NEW YORK — With poor fit the chief reason women return apparel to stores, is it possible a new sizing system, developed to fit three different body types, could work well for as many as 90 percent of the country’s adult females?
Cricket Lee, president and chief executive officer of Fit Technologies, believes she has indeed found fit’s holy grail for leading-edge Gen-Xers and most Baby Boomers, women aged 35 to 55. Currently, more than one-third of the apparel returned by American women — 35 percent — is brought back to stores because it doesn’t fit well, according to NPD Group.
Lee, 52, has created a system dubbed Fit Logic, based on three body types, each of which are accommodated in three ranges of misses sizes 4 through 24. The first body type, or number 1, is aimed at women who carry fullness at their waist and upper hip; the second, or 2, is for those with medium fullness, primarily at mid-hip, and the third, 3, is for small-waisted females with fullness in their upper thighs. A decimal system denotes a size and body type: 8.1, for example, for a woman who wears an eight and has a body type of 1.
Women will get their first crack at seeking a good fit in slacks via the Fit Logic system Nov. 1, when it bows for some of the Jones New York Collection in 20 Macy’s East locations, including Herald Square, Roosevelt Field, and Paramus, N.J. That debut will be followed by a mid-November premiere of three pairs of pants in a “Jones Elements By Fit Logic” segment on QVC’s “P.M. Style” and a February introduction of the Fit Logic system in the Garfield Marks Options collection at Nordstrom.
Subsequently, QVC plans to offer the Jones Element-Fit Logic pants on at least one program in February, and again in either April or May, said Annette Repasch, QVC’s director of career apparel.
The slacks on offer in those three venues will be primarily careerwear pieces, with suggested prices going from $59 to $225.
Body shapes tend to change significantly three times in a woman’s life — around ages 20, 35 and 55 — and those variations, Lee said, along with a 60-year-old sizing system that hasn’t evolved with women’s changing body types, has made a good fit harder to find.

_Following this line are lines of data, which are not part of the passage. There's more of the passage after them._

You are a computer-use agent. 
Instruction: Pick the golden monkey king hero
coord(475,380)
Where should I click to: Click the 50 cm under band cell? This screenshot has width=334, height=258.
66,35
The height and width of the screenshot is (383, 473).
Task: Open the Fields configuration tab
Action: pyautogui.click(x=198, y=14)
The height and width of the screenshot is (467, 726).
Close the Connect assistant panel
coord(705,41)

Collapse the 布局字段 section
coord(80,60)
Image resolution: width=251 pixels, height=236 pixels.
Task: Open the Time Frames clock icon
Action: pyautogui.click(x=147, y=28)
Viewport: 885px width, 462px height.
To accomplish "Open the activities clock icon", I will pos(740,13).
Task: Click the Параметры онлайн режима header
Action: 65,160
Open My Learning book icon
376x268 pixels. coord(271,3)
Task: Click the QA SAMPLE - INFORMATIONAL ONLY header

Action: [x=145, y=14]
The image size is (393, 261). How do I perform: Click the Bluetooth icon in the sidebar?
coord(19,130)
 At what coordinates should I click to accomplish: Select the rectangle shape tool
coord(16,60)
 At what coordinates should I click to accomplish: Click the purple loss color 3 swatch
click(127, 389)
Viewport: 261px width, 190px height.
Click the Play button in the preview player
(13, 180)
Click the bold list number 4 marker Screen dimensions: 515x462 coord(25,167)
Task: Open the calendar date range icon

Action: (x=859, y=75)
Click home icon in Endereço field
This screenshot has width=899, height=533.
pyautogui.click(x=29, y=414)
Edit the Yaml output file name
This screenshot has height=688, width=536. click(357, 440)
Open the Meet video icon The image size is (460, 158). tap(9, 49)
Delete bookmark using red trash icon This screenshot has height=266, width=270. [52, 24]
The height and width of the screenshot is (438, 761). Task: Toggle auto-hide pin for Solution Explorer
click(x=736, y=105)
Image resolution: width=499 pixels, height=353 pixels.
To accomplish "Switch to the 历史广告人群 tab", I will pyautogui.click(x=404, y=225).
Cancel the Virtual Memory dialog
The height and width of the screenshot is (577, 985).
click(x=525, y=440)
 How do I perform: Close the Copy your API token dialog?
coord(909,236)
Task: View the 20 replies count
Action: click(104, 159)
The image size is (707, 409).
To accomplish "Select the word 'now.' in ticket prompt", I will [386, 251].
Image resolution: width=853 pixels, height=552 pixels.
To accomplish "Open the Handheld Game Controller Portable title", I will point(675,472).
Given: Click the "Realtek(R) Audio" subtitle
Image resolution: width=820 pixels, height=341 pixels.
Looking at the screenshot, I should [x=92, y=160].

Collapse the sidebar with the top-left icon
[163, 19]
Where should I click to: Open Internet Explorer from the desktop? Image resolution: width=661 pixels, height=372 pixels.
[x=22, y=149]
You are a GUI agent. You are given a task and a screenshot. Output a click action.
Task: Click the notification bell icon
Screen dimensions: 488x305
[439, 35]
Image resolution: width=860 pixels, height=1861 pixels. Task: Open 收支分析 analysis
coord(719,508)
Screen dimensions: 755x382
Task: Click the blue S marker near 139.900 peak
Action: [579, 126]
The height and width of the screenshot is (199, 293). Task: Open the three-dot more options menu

It’s with that in mind that Jones has taken a stab with the system, angling for grassroots buzz to breed demand. “We appeal to busy women who have little time to try on lots of things and want their lives made easier,” said Mark Mendelson, group president of better career brands at Jones Apparel Group. Prices of the Jones items were not affected by the adoption of the new fit system; solid, tailored pants remain $99, for example. If Jones finds success with the 20-store test at Macy’s, Mendelson said Fit Logic might be applied next to the Jones New York Platinum group of seasonless, triacetate, navy, black and brown suits.
The question for Fit Logic and its fashion-brand partners is whether consumer demand will compel retailers to dedicate three times the space normally commanded by an apparel display to carry brands with sizes tailored to each of three body types. That’s one reason it has taken three-and-a-half years for Fit Logic to develop and sell the system to a handful of fashion brands and stores, with the breakthrough coming when it captured the interest of Nordstrom in April.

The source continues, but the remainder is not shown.